AMD, by contrast, leverages open protocols where it can and participates in developmental efforts on several new open interconnects, such as CCIX, Gen-Z, and OpenCAPI, so for the broader industry, a competitive AMD represents more than just a cost advantage and second source. Let's dive in.
The High-Level
AMD's Naples brings Southbridge functionality on-die, so there is no need for an I/O hub or chipset. AMD claimed the integrated connectivity will increase performance and reduce cost. For instance, a dual-socket server can support up to 24 NVMe drives without additional hardware, and Naples features integrated Ethernet capabilities, although AMD did not specify performance metrics. The Zen microarchitecture infuses the power of SMT into the Naples platform, and the combination of 32 physical cores and 64 threads provides AMD with 45% more cores than Intel's flagship E5-2699 v4, which features 22 cores.
A single Naples SoC provides 128 PCIe 3.0 lanes compared to Intel's 40, which is another impressive improvement, though Naples loses some of that advantage in dual-socket servers. The generous PCIe lane allocation allows for six x16 connections, which AMD noted is particularly useful for machine learning applications that leverage GPUs. Naples features eight DDR4 memory channels per socket without the use of a memory buffer (such as Intel's Jordan Creek Scalable Memory Buffers), whereas Intel is limited to four channels. Naples' bulky memory provisioning supports up to 170.76 GB/s of throughput and a maximum capacity of 2.048TB of memory per processor, whereas Intel's E5-2699A v4 plateaus at 78.6 GB/s of throughput and 1.54TB of memory per processor.
AMD will release several SKUs with varying core counts and frequencies, but it isn't revealing clock speeds, TDP, or pricing at this time. The company noted that it will provide more information on the product stack when Naples comes to market (obviously). AMD will support a broad range of out-of-band management interfaces, such as IPMI, and although OS compatibility remains undefined, the company is working with a broad range of operating system and hypervisor vendors.
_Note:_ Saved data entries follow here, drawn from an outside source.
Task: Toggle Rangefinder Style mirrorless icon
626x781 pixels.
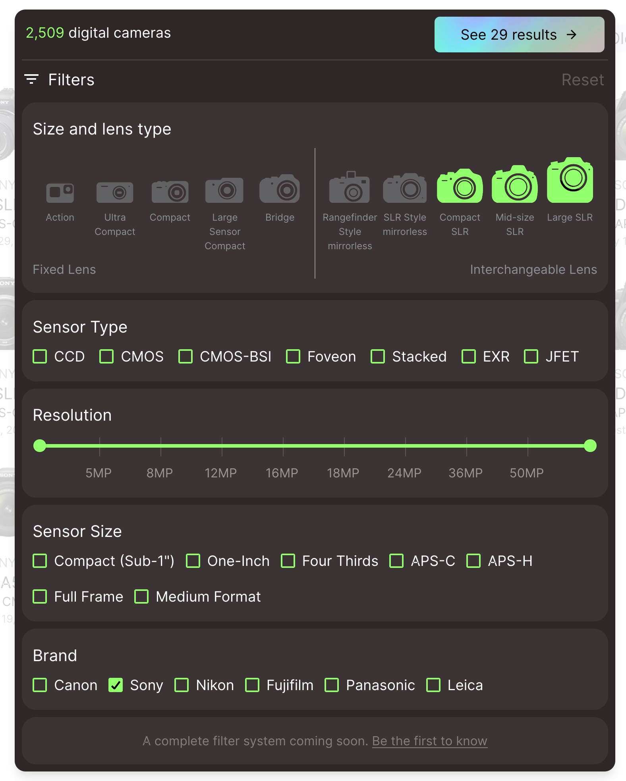Action: click(350, 187)
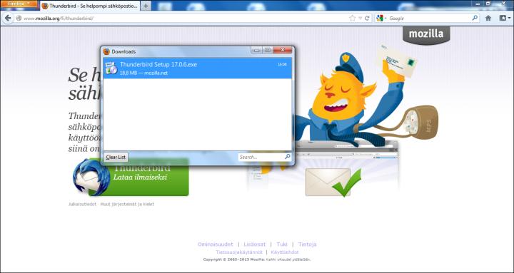This screenshot has height=273, width=514.
Task: Click the mozilla tab logo at top right
Action: click(x=426, y=34)
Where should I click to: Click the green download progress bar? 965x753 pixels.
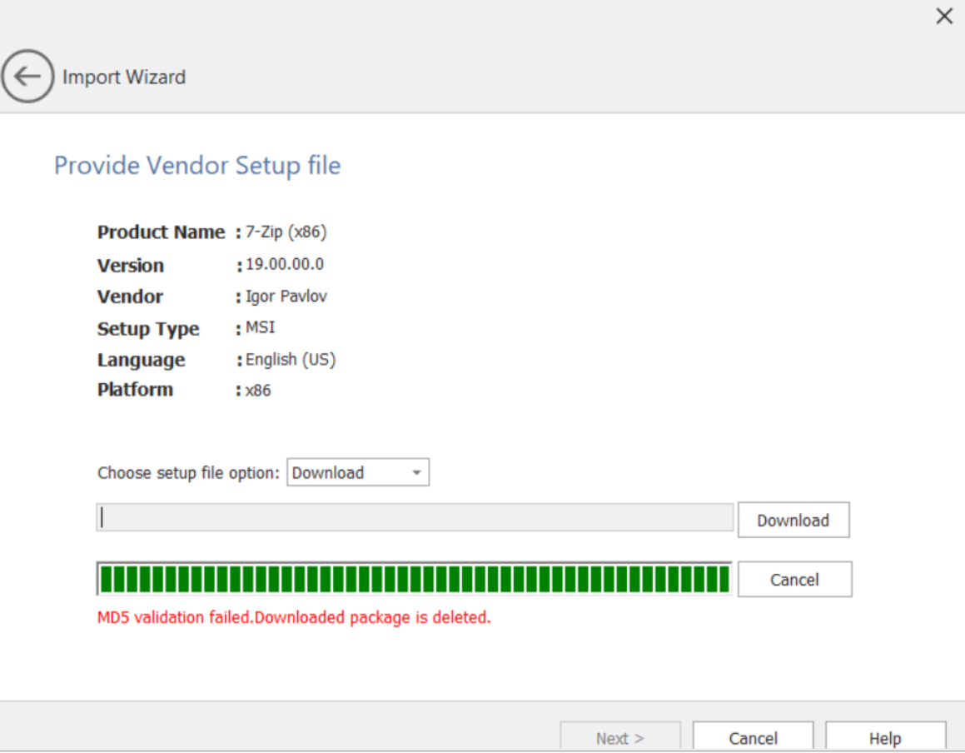414,579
Expanding to two sockets yields an increase to 16 memory channels (32 DIMMs) that support up to 4TB of memory. AMD's Infinity Fabric connects the processors and communicates across the PCIe interface, so it consumes 64 PCIe lanes between the two Naples SoCs in a dual-socket configuration. The two-socket configuration provides 128 PCIe lanes to the host system, which still outweighs Intel's 80 lanes in a dual-socket server. AMD hasn't specified Infinity Fabric's bandwidth capabilities, among many other details. The Infinity Fabric lane requirements prevent AMD from employing Naples in quad-socket configurations, which would consume all of the available PCIe lanes for inter-socket communication. It isn't clear if AMD plans to bring a quad-socket competitor to market.
AMD hasn't released detailed information on its Infinity Fabric, though we do know that it's an updated version of the HyperTransport protocol. AMD did state that it has improved the protocol's QoS, security characteristics, and other key metrics, which helps with VM provisioning and management.
AMD also claimed that the Infinity Fabric provides near-linear scaling up to 64 cores, but as the footnote indicates, the company hasn't validated scaling with working silicon.
The Demos
AMD configured two dual-socket test systems for its live demonstration, and the Naples "Speedway" reference server design enjoys a pronounced advantage in core count, memory capacity, memory speed, and PCIe lanes compared to the Broadwell server.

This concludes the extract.